Rocca di Papa, 28 settembre 1998

Tratti tipici della preghiera

del Movimento dei Focolari


(…) La preghiera, che è rapporto con Dio, è costitutiva dell'uomo, proprio del suo essere uomo.

Creato, infatti, da Dio a sua immagine e somiglianza, egli ha la possibilità di un rapporto con lui da tu a

Tu.

Che sia congeniale all'uomo pregare, lo si può capire venendo a conoscere i nostri fratelli di

altre religioni. Fra essi, si scoprono testi di preghiera di una meravigliosa bellezza, che testimoniano

un'azione segreta, ma efficace, di Dio che sempre spinge l'uomo a pregare. L'uomo è veramente tale se

prega.

E così facciamo anche noi cristiani. Fratelli di Gesù per la grazia, troviamo in lui il modello per

poter rapportarci con il Padre. Gesù, infatti, non predicava soltanto, non faceva unicamente miracoli, non

chiamava solo discepoli a seguirlo; s'immergeva anche nella preghiera. Anzi, come Gesù era sempre in

comunione col Padre suo, sempre di fronte a lui, così dovrebbe essere dei suoi seguaci.

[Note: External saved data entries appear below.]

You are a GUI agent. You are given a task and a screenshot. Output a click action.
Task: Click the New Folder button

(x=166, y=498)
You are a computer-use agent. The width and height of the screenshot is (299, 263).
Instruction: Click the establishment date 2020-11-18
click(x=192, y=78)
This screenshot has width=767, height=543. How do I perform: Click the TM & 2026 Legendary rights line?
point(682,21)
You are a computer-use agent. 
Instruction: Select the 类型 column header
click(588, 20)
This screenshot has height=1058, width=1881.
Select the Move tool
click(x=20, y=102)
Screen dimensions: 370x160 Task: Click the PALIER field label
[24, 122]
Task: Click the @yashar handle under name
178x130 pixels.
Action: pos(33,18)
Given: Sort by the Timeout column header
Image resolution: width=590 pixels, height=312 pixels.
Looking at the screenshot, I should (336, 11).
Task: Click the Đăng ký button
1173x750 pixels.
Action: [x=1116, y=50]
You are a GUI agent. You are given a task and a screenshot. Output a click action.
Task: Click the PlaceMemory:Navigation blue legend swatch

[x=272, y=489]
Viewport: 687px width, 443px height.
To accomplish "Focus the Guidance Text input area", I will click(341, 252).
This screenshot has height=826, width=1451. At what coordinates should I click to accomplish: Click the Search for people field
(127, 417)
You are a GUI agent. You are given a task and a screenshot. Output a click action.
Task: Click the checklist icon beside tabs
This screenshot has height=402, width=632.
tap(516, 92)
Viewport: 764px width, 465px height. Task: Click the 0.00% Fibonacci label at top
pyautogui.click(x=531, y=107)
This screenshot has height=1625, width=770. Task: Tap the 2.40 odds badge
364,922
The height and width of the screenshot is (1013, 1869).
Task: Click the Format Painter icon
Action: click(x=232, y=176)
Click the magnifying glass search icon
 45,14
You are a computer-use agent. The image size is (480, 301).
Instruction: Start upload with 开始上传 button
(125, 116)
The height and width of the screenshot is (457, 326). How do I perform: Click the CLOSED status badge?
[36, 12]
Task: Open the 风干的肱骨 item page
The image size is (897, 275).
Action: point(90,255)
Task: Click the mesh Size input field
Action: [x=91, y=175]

Come è noto, i cristiani pregano in maniere varie: i benedettini così, i francescani colà. Si

possono, quindi, evidenziare i tratti tipici e salienti della preghiera di chi è investito del carisma dell'unità.

Essi emergono - questi principi - chiaramente se si confronta la nostra preghiera con quella che

praticavano i cristiani, anche i meglio preparati, almeno nei nostri paesi, quando il Movimento ebbe

inizio. Ricordo che si diceva come in essa, nella preghiera, "devono lavorare la mente, la volontà e il

cuore. Con la mente occorreva riflettere sulle parole pronunciate; con la volontà bisognava sforzarsi di

fare propositi su di esse; con il cuore amare quanto si prometteva, in modo da poterlo eseguire."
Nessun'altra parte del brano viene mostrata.